▶ **EXERCISE A**
Revise the stretch of the kennel cough thread from "## papoodles (Jun" through "better real soon!", changing "little man" to "little guy".
▶ **EXERCISE B**
According to the kennel cough thread, which show did Countryboy's dog come home from with Bordetella?

▶ **SOURCE PASSAGE**
# Chagall has Kennel Cough, bummer!



## papoodles (Jun 27, 2011)

*So sorry for you*

Hi Chagall's mom,
I am so sorry for the little man and his wonderful mother; we've never had kennel cough here but from what you say it doesn't sound like much fun at all! Poor boy.:-(
Hope that sweet Chagall will feel better real soon!


----------



## Countryboy (May 16, 2011)

One of our dogs came home from the ABI show last weekend with Bordetella. I don't know what antibiotic they use that hurries the exit of the bug but an afflicted dog gets a regular dose of Benadryl *or any other good cough medicine* for the duration. It eases that nasty cough.

Hugs from me . . . and big Poodle licks from Tonka. Get well soon, buddy.


----------



## 4Paws (Dec 11, 2010)

Oh no! Poor sweet Chagall! I sure hate to hear that. Congrats on CGC tho! Polo an I send our best wishes <3


----------



## CT Girl (Nov 17, 2010)

Poor Chagall. I hope this passes quickly. I wonder if warm chicken broth would work like it does on us? Congratulations on his CGC


----------



## jasperspoo (Feb 25, 2011)

Poor boy! Jasper had it last fall, as did many other dogs in the neighbourhood. Fortunately, it's rarely a serious thing, more unpleasant. As for keeping him comfortable, I second the Benadryl/cough suppressant suggestion, but I'd contact your vet to find out the correct dosage. I can't recall what amount we gave Jasper, but it would be less for your guy in any case.


----------



## minipoodlelover (Jul 25, 2011)

Glad you got him to the vet right away, poor baby. I hope your beautiful silver boys feels better soon, and congratulations on his CGS. When our beloved babies become ill, I think it pains us more than them  At least, I hope that is the case.


----------



## outwest (May 1, 2011)

I've experienced kennel cough a few times with various dogs. It isn't serious, but is a bad cold/cough and unpleasant for the dog just like it is for us. I am sure he will be feeling much better in a week. In the mean time, chicken soup may not do a thing for the cough, but it should make him feel loved.


----------



## Gorky (Jul 14, 2009)

Oh, I hope Chagall gets better soon. It's no fun coughing. By the way congratulations on the CGC!


----------



## Chagall's mom (Jan 9, 2010)

▶ **ENTRIES SHOWN**

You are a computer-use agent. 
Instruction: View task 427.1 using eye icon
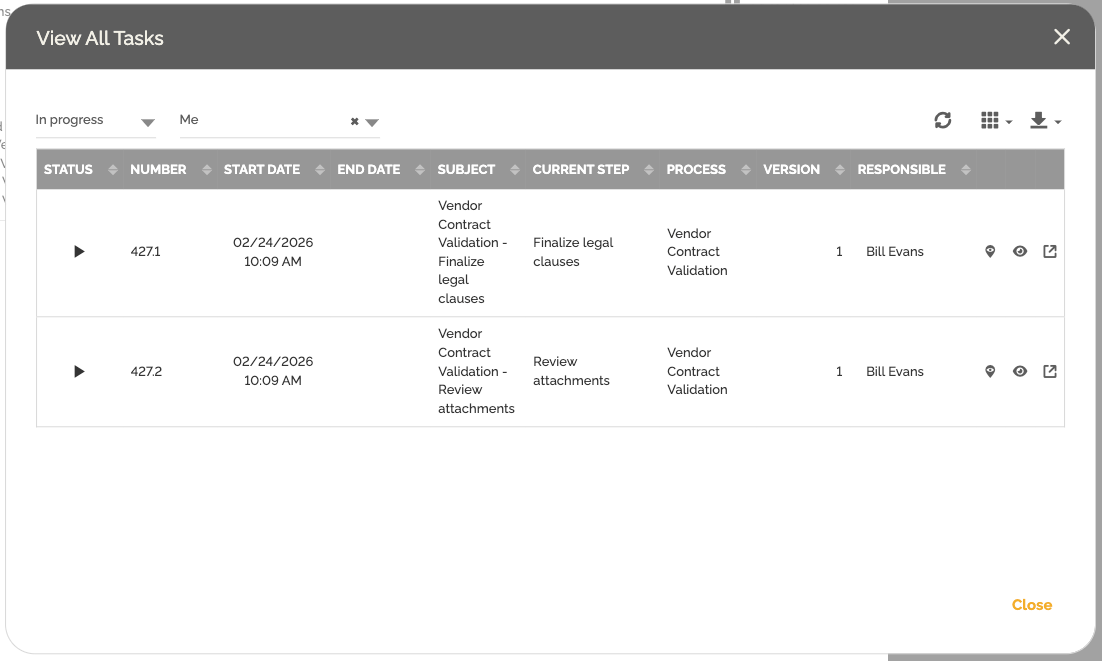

---

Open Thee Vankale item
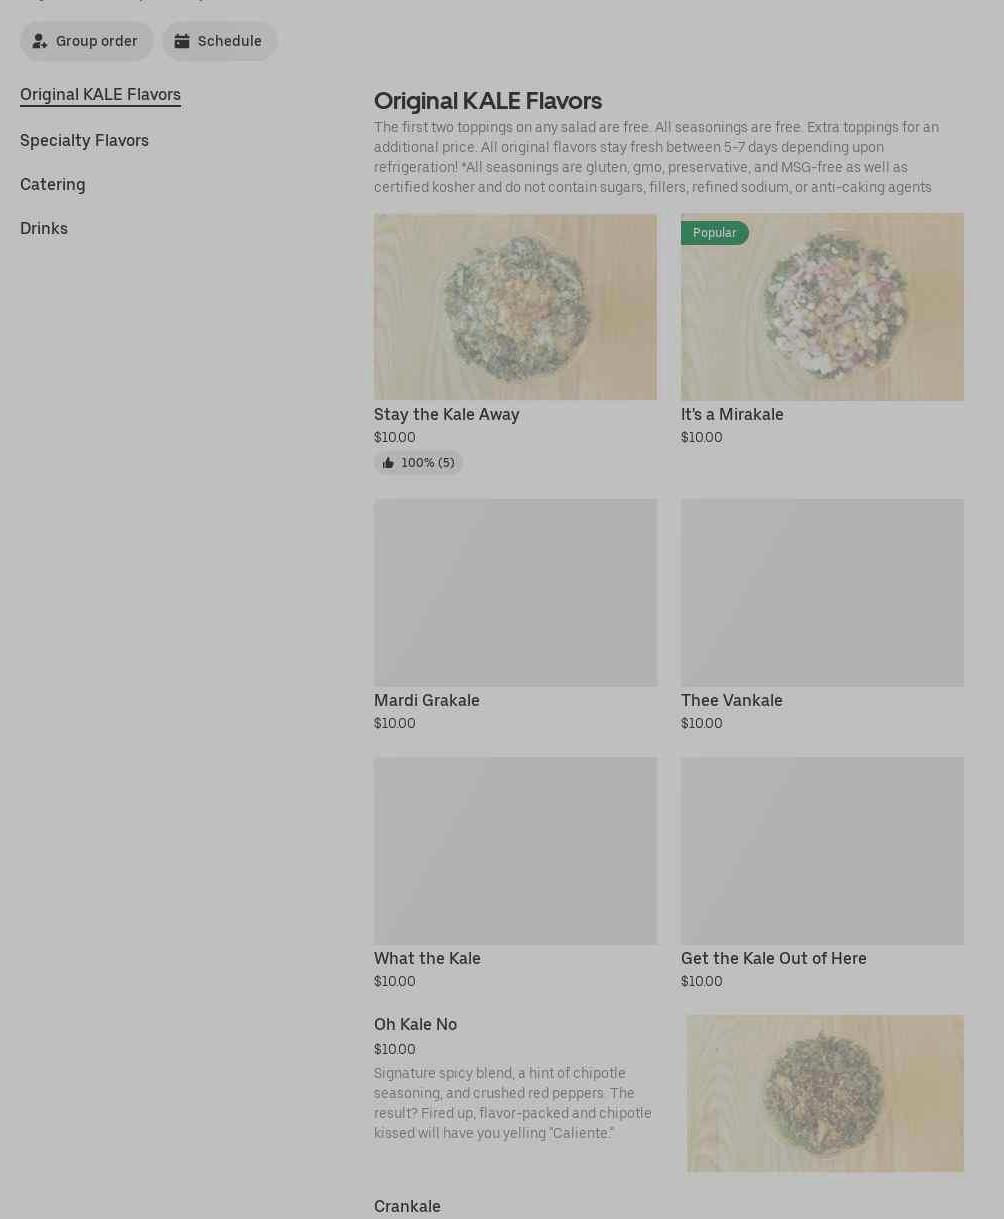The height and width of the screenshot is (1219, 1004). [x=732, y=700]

▶ **EXERCISE RESPONSE A**
## papoodles (Jun 27, 2011)

*So sorry for you*

Hi Chagall's mom,
I am so sorry for the little guy and his wonderful mother; we've never had kennel cough here but from what you say it doesn't sound like much fun at all! Poor boy.:-(
Hope that sweet Chagall will feel better real soon!

▶ **EXERCISE RESPONSE B**
The ABI show